EDIT: the scipy+numpy and scipy+jitted(func) do numerical jacobians which requires many more function evaluations. Best to compare pure JAX and scipy+jitted(fund and grad)

KeunwooPark commented 3 years ago

@Joshuaalbert Thank you for your comment! I guess I have to think more about a workaround or just use TensorFlow. Or use your L-BFGS implementation. According to your graph, mixing scipy and jax doesn't seem to be a good idea. I'm interested in implementing L-BFGS, but I'm really new to these concepts and still learning.

Joshuaalbert commented 3 years ago

@KeunwooPark If you're looking for something immediately, scipy+jax will probably do the job. Unless the speed is crucial.

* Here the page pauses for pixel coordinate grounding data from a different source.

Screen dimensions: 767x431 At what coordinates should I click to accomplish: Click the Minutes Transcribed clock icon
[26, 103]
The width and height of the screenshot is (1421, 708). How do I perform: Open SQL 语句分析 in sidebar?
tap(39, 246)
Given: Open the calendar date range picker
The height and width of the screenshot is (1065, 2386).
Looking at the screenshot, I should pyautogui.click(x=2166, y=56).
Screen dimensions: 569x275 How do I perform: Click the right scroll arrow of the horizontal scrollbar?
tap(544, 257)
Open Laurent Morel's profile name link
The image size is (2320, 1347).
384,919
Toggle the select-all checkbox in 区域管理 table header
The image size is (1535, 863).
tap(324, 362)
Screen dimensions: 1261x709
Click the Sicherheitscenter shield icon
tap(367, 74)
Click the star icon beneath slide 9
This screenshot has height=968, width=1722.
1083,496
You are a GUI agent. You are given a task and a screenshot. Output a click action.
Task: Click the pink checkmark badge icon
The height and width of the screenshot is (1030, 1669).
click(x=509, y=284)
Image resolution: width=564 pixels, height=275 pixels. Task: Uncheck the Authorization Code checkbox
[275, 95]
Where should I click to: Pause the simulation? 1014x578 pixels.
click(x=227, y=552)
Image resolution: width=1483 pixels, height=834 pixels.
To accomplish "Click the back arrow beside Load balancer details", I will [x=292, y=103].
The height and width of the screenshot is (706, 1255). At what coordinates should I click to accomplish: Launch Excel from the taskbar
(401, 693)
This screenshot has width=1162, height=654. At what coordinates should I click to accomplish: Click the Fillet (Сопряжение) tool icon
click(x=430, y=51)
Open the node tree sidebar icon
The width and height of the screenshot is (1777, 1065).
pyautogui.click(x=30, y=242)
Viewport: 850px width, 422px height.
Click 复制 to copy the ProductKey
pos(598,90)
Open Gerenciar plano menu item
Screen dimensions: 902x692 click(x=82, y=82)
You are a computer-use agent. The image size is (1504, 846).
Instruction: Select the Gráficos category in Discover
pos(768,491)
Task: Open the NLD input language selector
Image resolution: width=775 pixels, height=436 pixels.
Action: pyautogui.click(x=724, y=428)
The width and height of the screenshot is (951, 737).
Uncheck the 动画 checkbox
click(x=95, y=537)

sharadmv commented 3 years ago

@KeunwooPark I modified your example to feed the neural network weights into L-BFGS. Unfortunately, tfp.optimize.lbfgs_minimize does not support optimizing over structures of tensors/arrays, but you can concatenate the network weights together, and then split them back up in the loss function.

from tensorflow_probability.substrates import jax as tfp
from jax import numpy as jnp
import numpy as np
from jax.experimental import stax, optimizers
import jax
from jax import grad

def create_mlp(num_channels = []):
    modules = []
    for nc in num_channels:
        modules.append(stax.Dense(nc))
        modules.append(stax.Softplus)

    modules.append(stax.Dense(1))
    return stax.serial(*modules)

def main():
    # 1. create a network
    net_init_random, net_apply = create_mlp([10]*3)
    rng = jax.random.PRNGKey(0)
    in_shape = (-1, 2)

    # 2. create a gradient decent optimizer
    out_shape, net_params = net_init_random(rng, in_shape)
    opt_init, opt_update, get_params = optimizers.adam(step_size=0.01)

    def loss(params, x, y):
        return jnp.mean((net_apply(params, x) - y)**2)

    def step(i, opt_state, x, y):
        p = get_params(opt_state)
        g = grad(loss)(p, x, y)
        return opt_update(i, g, opt_state)

    opt_state = opt_init(net_params)

    # 3. optimize
    for i in range(100):
        x = np.random.random_sample((10,2))
        y = np.random.random_sample((10,1))
        step(i, opt_state, x, y)

    # 4. lbfgs optimization
    _x = np.random.random_sample((10,2))
    _y = np.random.random_sample((10,1))

    net_params = get_params(opt_state)

    def concat_params(params):
        flat_params, params_tree = jax.tree_util.tree_flatten(params)
        params_shape = [x.shape for x in flat_params]
        return jnp.concatenate([x.reshape(-1) for x in flat_params]), (params_tree, params_shape)

    param_vector, (params_tree, params_shape) = concat_params(net_params)

    @jax.value_and_grad
    def func(param_vector):
        split_params = jnp.split(param_vector,
                np.cumsum([np.prod(s) for s in params_shape[:-1]]))
        flat_params = [x.reshape(s) for x, s in zip(split_params, params_shape)]
        params = jax.tree_util.tree_unflatten(params_tree, flat_params)
        return loss(params, _x, _y)

    results = tfp.optimizer.lbfgs_minimize(
        jax.jit(func), initial_position=param_vector, tolerance=1e-5)

if __name__ == "__main__":
    main()

Hope this is helpful! In the long run, better support for these structured inputs to L-BFGS in TFP will likely be the path forward.

KeunwooPark commented 3 years ago

@sharadmv Wow. Thank you very much! This helps me a lot.